Anne-Françoise Moyson
Edito | A partir de quand devient-on faisandée ?
Ce matin du 4 mars, en fin de Fashion Week parisienne, elles avaient convergé vers le lieu du show de Marine Serre. Dans les backstages, elles quittèrent leurs vêtements civils pour se glisser dans leurs silhouettes de défilé et incarner une collection automne-hiver qui ne renie ni le confort ni l’allure ni l’identité de celles qui la portent. Ce qui frappait avant tout, dans ce brouhaha propre aux dernières heures d’avant le show, c’était la grande diversité des corps, des origines, des identités et des âges. Il y avait là Kristina De Coninck, qui pose aujourd’hui avec brio pour la couverture de ce numéro Mode de rentrée, mais aussi Marie-Sophie Wilson et Kina Vandevelde. Autant de tops que l’on a beaucoup vues dans les années 80, en parfaites égéries du siècle passé.
Ici, à l’évidence, pas de date de péremption. Pas d’âgisme. Pas de diktats. Juste «la réalité de notre monde». Ainsi le veut Marine Serre qui sélectionne des mannequins parmi ses ami.es, via des street castings, rassemblant également des artistes, des amatrices et des tops professionnelles, tous horizons confondus. «Cette inclusivité est fondamentale pour moi, insiste-t-elle, elle permet de célébrer la beauté sous toutes ses formes et de rendre la mode accessible à tous.»
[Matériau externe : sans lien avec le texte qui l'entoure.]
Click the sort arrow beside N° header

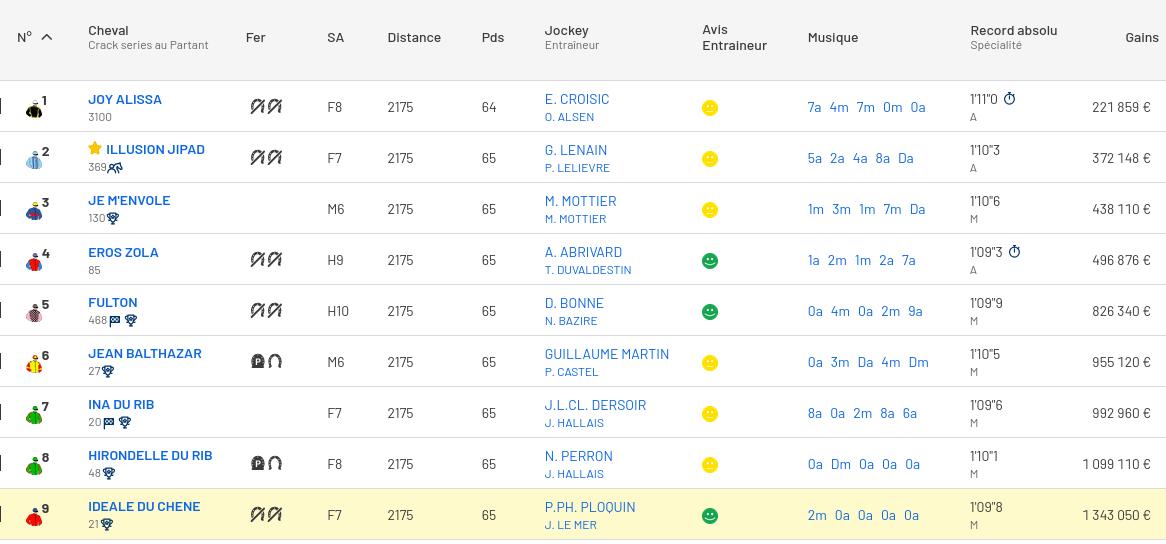(46, 37)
J’y étais aussi, en mannequin d’un jour (lire aussi notre article). Avec le sentiment vif, et infiniment joyeux, de faire partie d’une tribu, d’être accueillie dans une famille hétéroclite où chacune est choisie – et célébrée – pour sa singularité. «Comme tu le sais, pour moi, la mode doit refléter la diversité de notre société, confie Marine Serre. Elle ne devrait pas être réservée à une élite ou à des normes restrictives. Et chaque défilé est une opportunité de briser les stéréotypes et de proposer une vision plus large de la beauté.» Depuis ses débuts, en 2017, elle enfonce le clou. Et fait fi des injonctions auxquelles on nous a trop habituées et qui insidieusement ont fait leur petit nid en nous. A partir de quand est-on faisandée? A partir de quel âge est-on invisibilisée? Quand devient-on une vieille meuf qui fait tache et qu’il vaut dès lors mieux placardiser? Le monde de la mode a toujours eu la tentation du jeunisme, c’est son essence, mais rien n’empêche de s’y plier. C’est exactement ce que fait Marine Serre, avec sincérité.
On se souvient de Celine – version Phoebe Philo – qui avait choisi l’autrice Joan Didion, 80 ans, comme figure de proue de sa campagne en janvier 2015, mais on avait alors pensé tout haut que cela faisait un peu «l’année de la pensée magique», autrement dit l’arbre qui cache la forêt.
Depuis, l’idée a infusé. De sorte que lors de cette Fashion Week automne-hiver 24, ont déboulé des «grey models» en nombre, poussant même le New York Times à le constater et à titrer «Age is not a problem». Miuccia Prada pour MiuMiu a ainsi fait défiler les actrices Kristin Scott Thomas (63 ans) et Angela Molina (68 ans) tandis que Marcia Cross (61 ans), aka Bree Van de Kamp de Desperate Housewives, clôturait le défilé Vetements et qu’Olivier Rousteing pour Balmain conviait Axelle Doué (70 ans), Estelle Levy (51 ans) et Kristina De Coninck (63 ans) dans sa team de tops, additionnant 20 mannequins de plus de 35 ans sur une cabine de 57. Médailles.